### WHAT THE TASK REQUIRES
Look through the material below and copy exactly the lines from the line with "At what coordinates should I click to accomplish: Select" to the line with "Task: Select the Buttons appearance tab", those two lines included.

### THE RECORDS
============================================================

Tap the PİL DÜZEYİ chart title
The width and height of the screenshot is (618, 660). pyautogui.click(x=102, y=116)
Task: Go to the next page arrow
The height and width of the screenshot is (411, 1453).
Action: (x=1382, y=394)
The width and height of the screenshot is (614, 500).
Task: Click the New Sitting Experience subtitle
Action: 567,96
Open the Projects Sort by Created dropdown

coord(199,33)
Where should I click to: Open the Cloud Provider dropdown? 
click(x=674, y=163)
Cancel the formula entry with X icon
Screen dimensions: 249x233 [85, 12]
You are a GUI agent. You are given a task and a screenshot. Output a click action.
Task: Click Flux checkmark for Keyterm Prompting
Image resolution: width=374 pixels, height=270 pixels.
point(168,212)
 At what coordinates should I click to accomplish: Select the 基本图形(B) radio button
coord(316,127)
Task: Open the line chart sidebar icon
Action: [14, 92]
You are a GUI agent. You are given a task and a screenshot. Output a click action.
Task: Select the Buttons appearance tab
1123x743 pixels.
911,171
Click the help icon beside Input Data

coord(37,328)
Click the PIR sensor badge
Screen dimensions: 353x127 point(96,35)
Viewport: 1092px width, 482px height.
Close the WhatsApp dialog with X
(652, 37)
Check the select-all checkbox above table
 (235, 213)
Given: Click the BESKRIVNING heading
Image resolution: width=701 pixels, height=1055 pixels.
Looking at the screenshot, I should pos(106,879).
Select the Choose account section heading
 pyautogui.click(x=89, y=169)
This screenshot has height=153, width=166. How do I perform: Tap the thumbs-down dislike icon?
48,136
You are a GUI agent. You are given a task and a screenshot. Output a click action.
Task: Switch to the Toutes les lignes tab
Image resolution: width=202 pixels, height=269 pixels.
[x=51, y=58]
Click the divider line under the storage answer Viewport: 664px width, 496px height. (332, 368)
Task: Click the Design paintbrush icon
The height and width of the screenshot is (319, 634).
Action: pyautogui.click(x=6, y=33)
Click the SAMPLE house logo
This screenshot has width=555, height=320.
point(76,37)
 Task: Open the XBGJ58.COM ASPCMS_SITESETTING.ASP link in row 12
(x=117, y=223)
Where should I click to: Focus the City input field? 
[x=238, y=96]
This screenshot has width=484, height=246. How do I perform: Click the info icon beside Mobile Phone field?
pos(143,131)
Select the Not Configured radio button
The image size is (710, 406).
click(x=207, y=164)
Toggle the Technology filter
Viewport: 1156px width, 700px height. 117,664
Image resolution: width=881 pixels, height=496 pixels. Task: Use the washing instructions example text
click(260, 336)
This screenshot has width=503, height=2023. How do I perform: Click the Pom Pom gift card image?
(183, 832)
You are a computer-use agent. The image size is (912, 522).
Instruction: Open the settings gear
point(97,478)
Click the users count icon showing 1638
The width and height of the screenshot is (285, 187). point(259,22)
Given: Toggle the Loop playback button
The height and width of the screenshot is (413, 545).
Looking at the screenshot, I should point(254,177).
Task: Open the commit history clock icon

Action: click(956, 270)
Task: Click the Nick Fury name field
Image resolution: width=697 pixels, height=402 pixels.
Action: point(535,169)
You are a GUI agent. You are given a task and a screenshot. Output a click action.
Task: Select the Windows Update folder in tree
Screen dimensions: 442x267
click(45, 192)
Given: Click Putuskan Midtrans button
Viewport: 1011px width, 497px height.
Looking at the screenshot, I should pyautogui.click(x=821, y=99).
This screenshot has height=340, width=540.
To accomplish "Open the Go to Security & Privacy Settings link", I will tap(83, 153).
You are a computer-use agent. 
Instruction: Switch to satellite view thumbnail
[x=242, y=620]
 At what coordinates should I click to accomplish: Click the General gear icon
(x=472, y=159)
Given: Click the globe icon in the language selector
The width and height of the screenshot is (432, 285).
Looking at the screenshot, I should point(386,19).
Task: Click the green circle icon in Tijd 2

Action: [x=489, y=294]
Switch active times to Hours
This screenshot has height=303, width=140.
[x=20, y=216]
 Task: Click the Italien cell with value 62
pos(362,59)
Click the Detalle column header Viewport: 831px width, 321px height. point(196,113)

============================================================

### FINAL ANSWER
 At what coordinates should I click to accomplish: Select the 基本图形(B) radio button
coord(316,127)
Task: Open the line chart sidebar icon
Action: [14, 92]
You are a GUI agent. You are given a task and a screenshot. Output a click action.
Task: Select the Buttons appearance tab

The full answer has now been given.